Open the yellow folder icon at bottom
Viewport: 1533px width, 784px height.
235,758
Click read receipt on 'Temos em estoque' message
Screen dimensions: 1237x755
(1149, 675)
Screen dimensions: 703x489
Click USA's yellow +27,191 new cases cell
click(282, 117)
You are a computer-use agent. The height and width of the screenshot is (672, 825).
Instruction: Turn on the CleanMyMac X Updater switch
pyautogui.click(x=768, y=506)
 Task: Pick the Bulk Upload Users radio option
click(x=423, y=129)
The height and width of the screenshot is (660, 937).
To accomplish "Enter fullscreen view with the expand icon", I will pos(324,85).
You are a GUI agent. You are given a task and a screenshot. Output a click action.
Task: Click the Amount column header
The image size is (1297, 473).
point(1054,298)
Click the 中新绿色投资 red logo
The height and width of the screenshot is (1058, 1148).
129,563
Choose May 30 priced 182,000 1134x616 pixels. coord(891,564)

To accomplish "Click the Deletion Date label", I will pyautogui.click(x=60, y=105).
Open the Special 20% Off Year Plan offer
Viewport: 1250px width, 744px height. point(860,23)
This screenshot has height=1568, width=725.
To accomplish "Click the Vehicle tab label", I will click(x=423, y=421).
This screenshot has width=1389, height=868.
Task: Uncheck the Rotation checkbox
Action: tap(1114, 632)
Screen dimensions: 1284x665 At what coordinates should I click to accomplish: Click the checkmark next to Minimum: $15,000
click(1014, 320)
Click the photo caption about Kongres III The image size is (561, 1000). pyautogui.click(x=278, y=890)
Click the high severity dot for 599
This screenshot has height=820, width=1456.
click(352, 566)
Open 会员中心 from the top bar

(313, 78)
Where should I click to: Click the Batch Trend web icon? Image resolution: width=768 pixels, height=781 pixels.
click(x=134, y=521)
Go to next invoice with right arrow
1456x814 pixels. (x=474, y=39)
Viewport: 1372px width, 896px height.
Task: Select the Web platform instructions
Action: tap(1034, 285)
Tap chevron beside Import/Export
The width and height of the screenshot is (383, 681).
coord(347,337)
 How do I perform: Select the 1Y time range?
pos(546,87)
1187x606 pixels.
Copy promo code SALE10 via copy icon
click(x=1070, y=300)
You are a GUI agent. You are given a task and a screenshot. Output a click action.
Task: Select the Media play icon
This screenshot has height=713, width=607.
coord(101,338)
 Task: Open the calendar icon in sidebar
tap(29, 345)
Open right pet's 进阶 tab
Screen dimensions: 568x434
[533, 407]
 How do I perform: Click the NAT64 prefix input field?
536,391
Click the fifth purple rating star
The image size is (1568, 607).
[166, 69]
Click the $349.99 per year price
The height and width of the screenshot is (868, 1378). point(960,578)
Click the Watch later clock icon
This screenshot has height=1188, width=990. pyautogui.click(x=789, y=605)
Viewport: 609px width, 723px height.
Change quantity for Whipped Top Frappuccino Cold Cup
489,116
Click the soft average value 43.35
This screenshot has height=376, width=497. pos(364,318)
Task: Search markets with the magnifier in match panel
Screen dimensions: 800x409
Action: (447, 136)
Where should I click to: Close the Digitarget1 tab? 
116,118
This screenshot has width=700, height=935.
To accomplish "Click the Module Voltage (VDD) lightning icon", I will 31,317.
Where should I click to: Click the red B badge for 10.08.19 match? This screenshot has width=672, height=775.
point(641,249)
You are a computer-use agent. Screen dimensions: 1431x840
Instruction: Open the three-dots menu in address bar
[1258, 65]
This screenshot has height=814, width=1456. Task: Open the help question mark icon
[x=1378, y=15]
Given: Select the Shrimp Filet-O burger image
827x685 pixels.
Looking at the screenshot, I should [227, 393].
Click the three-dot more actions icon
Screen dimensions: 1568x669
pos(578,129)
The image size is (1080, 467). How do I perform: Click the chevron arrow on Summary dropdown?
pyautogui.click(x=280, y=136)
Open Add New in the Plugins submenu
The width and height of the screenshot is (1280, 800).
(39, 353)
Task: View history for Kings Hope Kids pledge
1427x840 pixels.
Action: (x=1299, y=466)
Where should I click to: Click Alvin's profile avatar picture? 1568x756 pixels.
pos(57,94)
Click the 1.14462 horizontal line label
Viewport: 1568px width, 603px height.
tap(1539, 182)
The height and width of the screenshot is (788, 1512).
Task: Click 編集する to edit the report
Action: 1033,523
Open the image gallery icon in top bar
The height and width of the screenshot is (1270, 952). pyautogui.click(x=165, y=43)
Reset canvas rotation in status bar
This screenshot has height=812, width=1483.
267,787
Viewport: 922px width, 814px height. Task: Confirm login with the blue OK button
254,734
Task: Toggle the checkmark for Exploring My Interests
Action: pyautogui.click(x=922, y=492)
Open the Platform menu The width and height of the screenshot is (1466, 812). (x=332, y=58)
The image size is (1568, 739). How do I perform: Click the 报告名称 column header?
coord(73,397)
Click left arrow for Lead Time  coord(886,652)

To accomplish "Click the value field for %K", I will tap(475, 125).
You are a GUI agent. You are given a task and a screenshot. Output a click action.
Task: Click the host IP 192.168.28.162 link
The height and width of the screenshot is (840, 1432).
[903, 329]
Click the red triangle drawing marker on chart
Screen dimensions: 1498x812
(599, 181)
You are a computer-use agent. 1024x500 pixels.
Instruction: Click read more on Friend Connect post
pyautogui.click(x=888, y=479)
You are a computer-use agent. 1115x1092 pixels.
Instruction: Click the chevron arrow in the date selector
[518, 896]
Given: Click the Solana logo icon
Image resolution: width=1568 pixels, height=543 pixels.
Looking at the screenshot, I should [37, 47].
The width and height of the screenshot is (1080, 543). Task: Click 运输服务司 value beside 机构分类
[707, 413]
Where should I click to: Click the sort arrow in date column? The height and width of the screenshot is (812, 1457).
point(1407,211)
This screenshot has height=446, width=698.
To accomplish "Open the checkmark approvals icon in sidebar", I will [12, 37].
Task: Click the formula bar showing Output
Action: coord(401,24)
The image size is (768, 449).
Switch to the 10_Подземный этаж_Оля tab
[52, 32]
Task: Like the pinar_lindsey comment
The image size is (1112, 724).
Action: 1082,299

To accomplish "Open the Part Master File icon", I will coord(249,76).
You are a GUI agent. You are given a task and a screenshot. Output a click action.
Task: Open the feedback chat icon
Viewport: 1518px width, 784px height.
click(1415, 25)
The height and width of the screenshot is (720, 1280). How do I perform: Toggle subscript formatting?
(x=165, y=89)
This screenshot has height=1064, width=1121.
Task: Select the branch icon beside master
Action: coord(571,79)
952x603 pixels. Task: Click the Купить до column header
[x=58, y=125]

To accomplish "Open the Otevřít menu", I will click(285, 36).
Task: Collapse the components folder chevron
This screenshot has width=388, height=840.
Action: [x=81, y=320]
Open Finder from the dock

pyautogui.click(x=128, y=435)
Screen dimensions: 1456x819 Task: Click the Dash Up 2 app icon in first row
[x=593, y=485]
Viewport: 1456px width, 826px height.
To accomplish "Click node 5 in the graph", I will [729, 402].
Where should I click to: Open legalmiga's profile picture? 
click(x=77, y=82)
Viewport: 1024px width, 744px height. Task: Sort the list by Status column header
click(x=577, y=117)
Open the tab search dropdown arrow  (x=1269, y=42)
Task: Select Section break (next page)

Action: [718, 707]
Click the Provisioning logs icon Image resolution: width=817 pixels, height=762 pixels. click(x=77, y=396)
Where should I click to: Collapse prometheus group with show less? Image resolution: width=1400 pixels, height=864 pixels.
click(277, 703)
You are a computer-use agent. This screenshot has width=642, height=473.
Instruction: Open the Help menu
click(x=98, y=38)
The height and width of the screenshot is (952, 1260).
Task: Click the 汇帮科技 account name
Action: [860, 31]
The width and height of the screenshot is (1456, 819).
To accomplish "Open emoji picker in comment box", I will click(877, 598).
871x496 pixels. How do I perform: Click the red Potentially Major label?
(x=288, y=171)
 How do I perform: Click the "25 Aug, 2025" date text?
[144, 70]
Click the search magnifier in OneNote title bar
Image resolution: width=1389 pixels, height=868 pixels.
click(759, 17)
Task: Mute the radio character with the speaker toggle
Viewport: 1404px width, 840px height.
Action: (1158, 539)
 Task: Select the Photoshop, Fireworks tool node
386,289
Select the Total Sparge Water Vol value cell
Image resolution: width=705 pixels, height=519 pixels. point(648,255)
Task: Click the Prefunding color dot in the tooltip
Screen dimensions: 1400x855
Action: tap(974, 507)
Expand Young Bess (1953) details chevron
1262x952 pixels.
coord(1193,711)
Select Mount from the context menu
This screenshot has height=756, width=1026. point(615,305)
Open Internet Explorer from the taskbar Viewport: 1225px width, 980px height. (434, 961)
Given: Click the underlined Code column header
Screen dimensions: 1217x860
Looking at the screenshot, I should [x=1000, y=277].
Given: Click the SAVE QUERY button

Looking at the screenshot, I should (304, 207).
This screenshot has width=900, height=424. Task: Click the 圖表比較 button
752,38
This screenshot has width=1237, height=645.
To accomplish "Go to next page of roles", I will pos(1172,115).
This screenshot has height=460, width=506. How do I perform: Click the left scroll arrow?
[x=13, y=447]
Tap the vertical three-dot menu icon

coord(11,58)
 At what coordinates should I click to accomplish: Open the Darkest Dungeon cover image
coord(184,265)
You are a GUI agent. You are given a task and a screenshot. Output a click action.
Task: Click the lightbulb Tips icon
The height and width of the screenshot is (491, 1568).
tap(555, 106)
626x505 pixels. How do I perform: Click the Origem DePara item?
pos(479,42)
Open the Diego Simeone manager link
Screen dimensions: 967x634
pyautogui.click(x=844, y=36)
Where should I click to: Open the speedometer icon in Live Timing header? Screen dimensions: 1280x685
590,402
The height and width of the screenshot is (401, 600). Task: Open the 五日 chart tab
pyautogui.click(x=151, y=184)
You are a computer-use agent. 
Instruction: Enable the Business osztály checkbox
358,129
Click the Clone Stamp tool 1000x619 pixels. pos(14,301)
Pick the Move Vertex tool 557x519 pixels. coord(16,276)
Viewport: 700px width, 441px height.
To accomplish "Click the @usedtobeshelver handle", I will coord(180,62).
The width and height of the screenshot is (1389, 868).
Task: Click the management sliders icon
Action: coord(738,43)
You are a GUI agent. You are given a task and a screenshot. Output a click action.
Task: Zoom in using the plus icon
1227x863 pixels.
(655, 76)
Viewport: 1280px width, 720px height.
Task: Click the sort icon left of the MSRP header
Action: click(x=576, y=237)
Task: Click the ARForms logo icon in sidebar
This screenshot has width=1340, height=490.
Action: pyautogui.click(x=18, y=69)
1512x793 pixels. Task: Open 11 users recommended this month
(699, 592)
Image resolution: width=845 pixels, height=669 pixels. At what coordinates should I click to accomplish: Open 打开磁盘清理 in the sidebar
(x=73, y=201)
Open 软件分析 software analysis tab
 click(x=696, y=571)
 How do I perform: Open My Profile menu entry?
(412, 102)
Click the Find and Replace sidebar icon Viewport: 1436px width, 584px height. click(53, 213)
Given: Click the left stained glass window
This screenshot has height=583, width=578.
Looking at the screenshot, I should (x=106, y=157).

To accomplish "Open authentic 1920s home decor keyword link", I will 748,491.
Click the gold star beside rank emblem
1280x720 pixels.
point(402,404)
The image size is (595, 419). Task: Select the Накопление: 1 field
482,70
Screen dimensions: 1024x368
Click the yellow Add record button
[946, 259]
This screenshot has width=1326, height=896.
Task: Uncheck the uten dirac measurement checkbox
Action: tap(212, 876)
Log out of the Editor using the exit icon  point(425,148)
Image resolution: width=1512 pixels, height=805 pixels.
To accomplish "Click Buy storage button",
------
* What is being asked:
Reproduce the data verbatim, beginning at the line that contains "Task: Like the pinar_lindsey comment" and stopping after the line that contains "[x=58, y=125]".

* The completed task:
Task: Like the pinar_lindsey comment
The image size is (1112, 724).
Action: 1082,299

To accomplish "Open the Part Master File icon", I will coord(249,76).
You are a GUI agent. You are given a task and a screenshot. Output a click action.
Task: Open the feedback chat icon
Viewport: 1518px width, 784px height.
click(1415, 25)
The height and width of the screenshot is (720, 1280). How do I perform: Toggle subscript formatting?
(x=165, y=89)
This screenshot has height=1064, width=1121.
Task: Select the branch icon beside master
Action: coord(571,79)
952x603 pixels. Task: Click the Купить до column header
[x=58, y=125]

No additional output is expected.